The Siege of Sziget or The Peril of Sziget (Hungarian: Szigeti veszedelem, Latin: Obsidio Szigetiana, Croatian: Opsada Sigeta) is a Hungarian epic poem in fifteen parts, written by Miklós Zrínyi in 1647 and published in 1651, about the final battle of his great-grandfather Nikola IV Zrinski (also Miklós Zrínyi in Hungarian) against the Ottomans in 1566.
The poem recounts in epic fashion the Battle of Szigetvár, in which a vastly outnumbered Croatian-Hungarian army tried to resist a Turkish invasion. The battle concluded when Captain Zrinski's forces, having been greatly depleted, left the fortress walls in a famous onslaught. Approximately four hundred troops forayed into the Turkish camp. The epic concludes with Zrinski killing Sultan Suleiman I, before being gunned down by janissaries.
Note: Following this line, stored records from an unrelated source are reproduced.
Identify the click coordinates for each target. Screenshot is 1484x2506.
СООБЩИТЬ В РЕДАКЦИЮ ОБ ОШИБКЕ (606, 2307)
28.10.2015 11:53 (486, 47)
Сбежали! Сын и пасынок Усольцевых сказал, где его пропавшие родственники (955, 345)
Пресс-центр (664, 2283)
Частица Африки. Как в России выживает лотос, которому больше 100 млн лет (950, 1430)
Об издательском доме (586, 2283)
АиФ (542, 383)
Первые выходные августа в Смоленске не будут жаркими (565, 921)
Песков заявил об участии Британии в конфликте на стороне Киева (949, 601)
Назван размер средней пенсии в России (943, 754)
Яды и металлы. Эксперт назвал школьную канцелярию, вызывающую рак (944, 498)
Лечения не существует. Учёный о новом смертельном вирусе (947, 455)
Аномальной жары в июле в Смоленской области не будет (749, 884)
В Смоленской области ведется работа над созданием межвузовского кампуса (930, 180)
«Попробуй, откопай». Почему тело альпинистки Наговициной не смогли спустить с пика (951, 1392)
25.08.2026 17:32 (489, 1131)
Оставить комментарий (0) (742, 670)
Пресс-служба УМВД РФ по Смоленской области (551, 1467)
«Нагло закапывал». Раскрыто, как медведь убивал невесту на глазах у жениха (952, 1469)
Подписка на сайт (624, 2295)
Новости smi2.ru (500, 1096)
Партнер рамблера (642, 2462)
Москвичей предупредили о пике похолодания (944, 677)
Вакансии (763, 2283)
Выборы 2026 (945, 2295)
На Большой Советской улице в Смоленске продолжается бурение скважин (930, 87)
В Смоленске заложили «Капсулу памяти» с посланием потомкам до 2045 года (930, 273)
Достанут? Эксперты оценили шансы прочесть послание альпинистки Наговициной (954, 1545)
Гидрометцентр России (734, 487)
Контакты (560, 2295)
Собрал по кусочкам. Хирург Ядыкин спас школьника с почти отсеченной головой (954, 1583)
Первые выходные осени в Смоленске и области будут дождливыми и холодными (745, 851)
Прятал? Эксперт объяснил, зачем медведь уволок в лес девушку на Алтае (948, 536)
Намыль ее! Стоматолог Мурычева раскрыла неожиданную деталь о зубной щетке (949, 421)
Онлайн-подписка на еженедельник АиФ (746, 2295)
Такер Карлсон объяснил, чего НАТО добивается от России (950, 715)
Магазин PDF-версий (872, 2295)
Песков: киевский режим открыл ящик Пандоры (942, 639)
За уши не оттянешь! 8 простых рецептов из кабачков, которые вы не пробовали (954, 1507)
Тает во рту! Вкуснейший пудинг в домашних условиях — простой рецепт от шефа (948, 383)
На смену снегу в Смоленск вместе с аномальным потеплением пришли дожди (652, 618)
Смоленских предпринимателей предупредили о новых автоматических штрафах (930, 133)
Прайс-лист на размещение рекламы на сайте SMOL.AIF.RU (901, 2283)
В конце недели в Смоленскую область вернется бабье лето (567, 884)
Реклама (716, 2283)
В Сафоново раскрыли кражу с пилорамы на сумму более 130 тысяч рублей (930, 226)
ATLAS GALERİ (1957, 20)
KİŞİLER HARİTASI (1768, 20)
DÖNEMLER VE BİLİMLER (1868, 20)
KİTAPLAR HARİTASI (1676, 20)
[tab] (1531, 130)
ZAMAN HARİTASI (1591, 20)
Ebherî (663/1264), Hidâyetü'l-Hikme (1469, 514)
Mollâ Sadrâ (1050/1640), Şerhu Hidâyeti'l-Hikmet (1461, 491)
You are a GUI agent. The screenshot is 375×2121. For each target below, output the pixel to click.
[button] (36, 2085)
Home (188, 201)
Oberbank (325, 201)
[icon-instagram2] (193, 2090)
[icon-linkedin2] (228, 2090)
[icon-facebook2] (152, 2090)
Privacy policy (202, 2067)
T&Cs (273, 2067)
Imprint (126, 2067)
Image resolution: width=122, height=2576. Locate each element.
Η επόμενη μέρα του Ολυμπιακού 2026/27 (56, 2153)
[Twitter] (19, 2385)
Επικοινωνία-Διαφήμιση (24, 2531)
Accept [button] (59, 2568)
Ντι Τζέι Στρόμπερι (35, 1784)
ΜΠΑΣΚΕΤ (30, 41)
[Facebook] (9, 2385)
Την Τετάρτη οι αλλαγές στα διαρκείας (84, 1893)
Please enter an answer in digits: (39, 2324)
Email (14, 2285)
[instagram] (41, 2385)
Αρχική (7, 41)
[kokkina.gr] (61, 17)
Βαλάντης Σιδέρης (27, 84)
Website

Being in the epic tradition, specifically modeled on the Iliad and the Gerusalemme Liberata, it opens with an invocation of a muse (in this case, the Virgin Mary), and often features supernatural elements; Cupid even appears in Part XII. Zrinski is several times compared to Hector in the text.
Kenneth Clark's renowned history Civilisation lists the Szigeti veszedelem as one of the major literary achievements of the 17th century. While John Milton's Paradise Lost is often credited as resurrecting the classical epic, it was published in 1667, a full sixteen years after the Veszedelem. Petar Zrinski, the author's brother, published a Croatian version of the epic in 1660. The first English translation was published in 2011.[1]